_Set task_. Resume the passage on SAR ship detection methods, picking up directly after its final sentence.

In the field of SAR ship detection, detection methods can be categorized into traditional algorithms and deep learning-based approaches. Traditional SAR ship detection relies on handcrafted feature extraction, with key steps including image preprocessing, candidate region extraction, target recognition, and post-processing. Due to the distinct scattering distributions of ships and sea backgrounds, constant false alarm rate (CFAR) detection is widely employed. For instance, Leng et al. [24] proposed a bilateral CFAR algorithm that integrates the intensity and spatial distributions of SAR images to mitigate the effects of SAR ambiguity and sea clutter, introducing a novel kernel density estimation method for spatial distribution modeling. Gao and Shi [25] developed a statistical model for the Geometric Perturbation-Polarization Notch Filter (GP-PNF), using the inverse gamma distribution to characterize sea clutter texture and enabling CFAR detection. Later, Li et al. [26] introduced an adaptive CFAR algorithm based on fused intensity–texture features and an attention contrast mechanism, enhancing detection performance in complex scenarios through local feature enhancement and generalized gamma distribution modeling. Despite its widespread use, CFAR exhibits limitations in complex sea conditions, low signal-to-noise ratios, and small target detection.

_Data extract_.
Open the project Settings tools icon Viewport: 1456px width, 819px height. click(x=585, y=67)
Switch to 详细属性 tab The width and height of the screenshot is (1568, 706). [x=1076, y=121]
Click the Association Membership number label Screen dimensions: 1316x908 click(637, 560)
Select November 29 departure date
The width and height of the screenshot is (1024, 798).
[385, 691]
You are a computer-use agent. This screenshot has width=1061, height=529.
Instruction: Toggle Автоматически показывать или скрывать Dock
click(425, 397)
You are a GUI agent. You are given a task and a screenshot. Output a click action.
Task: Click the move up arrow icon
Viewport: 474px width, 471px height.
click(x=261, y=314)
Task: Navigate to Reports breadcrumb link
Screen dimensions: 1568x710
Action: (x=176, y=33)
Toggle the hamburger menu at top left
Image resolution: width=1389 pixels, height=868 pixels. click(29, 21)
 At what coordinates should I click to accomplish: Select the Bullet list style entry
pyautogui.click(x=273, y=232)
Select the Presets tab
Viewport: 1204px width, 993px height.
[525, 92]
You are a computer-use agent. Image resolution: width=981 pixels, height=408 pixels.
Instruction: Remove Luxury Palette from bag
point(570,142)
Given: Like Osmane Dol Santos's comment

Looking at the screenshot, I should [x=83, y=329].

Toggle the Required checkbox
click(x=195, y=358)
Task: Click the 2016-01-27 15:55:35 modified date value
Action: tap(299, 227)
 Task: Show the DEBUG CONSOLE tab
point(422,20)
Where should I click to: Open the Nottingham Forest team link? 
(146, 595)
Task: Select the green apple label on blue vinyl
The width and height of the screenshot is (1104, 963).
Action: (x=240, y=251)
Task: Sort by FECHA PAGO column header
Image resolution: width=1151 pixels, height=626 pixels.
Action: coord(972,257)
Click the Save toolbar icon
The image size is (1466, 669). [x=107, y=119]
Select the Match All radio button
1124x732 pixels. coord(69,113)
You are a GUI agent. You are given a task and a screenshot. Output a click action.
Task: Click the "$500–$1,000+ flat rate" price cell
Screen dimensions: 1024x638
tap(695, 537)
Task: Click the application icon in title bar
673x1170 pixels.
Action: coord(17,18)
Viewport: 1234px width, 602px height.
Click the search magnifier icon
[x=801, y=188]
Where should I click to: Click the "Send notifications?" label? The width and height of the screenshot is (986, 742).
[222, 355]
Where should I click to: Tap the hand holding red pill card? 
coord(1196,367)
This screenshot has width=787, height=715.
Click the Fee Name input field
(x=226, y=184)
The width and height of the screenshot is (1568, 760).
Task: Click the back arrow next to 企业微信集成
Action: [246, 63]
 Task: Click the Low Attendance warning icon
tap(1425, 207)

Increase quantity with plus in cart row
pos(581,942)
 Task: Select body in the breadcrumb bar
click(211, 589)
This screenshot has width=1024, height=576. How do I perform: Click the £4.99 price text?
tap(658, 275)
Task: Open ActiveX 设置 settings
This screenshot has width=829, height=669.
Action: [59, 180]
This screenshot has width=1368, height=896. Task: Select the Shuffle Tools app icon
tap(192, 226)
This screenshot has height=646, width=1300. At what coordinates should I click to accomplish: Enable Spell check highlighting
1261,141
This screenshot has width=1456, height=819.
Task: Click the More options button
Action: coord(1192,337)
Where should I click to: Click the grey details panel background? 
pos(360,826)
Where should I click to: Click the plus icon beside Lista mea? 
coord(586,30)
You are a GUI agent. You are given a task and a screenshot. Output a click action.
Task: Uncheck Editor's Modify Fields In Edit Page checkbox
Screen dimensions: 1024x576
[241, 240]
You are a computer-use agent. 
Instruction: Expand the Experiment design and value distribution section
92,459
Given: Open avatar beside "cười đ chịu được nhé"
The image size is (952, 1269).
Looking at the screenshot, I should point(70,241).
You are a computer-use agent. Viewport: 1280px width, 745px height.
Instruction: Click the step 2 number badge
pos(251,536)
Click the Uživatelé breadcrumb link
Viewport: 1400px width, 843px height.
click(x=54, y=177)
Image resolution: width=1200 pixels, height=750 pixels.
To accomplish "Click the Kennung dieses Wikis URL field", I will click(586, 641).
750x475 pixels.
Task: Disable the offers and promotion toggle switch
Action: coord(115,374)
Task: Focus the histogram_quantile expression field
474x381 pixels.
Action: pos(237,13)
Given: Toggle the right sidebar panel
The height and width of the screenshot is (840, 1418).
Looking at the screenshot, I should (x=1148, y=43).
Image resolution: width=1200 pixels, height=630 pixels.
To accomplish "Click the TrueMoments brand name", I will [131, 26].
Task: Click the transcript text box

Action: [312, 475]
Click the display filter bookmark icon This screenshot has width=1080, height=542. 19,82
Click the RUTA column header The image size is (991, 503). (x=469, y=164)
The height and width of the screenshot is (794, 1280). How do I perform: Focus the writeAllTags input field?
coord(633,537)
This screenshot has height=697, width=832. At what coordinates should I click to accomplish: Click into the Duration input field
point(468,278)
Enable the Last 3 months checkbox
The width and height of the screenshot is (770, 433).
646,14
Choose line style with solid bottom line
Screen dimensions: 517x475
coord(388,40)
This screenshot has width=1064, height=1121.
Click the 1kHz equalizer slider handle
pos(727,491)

_The reply_.
With advances in deep learning, data-driven SAR ship detection methods have emerged as a research focus. Li et al. [27] pioneered the application of deep learning in SAR ship detection by refining feature fusion in Faster R-CNN and incorporating transfer learning and hard negative mining to improve performance. Chai et al. [28] enhanced the Cascade R-CNN algorithm for small ship detection in complex backgrounds by introducing a multi-scale backbone network and a spatial enhancement module, achieving higher accuracy for densely distributed targets. While two-stage detectors excel in performance, their serial processing of region proposal generation and classification–regression leads to high computational costs, limiting real-time applicability. In contrast, single-stage networks, with their end-to-end architecture, are better suited for real-time applications. Zhou et al. [29] improved the Single Shot MultiBox Detector (SSD) by redesigning anchor box aspect ratios and leveraging saliency maps to augment training data, boosting performance in few-shot scenarios. Guo et al. [30] proposed a lightweight convolutional unit and an adaptive spatial feature fusion module for YOLO (You Only Look Once) to enable multi-scale feature fusion.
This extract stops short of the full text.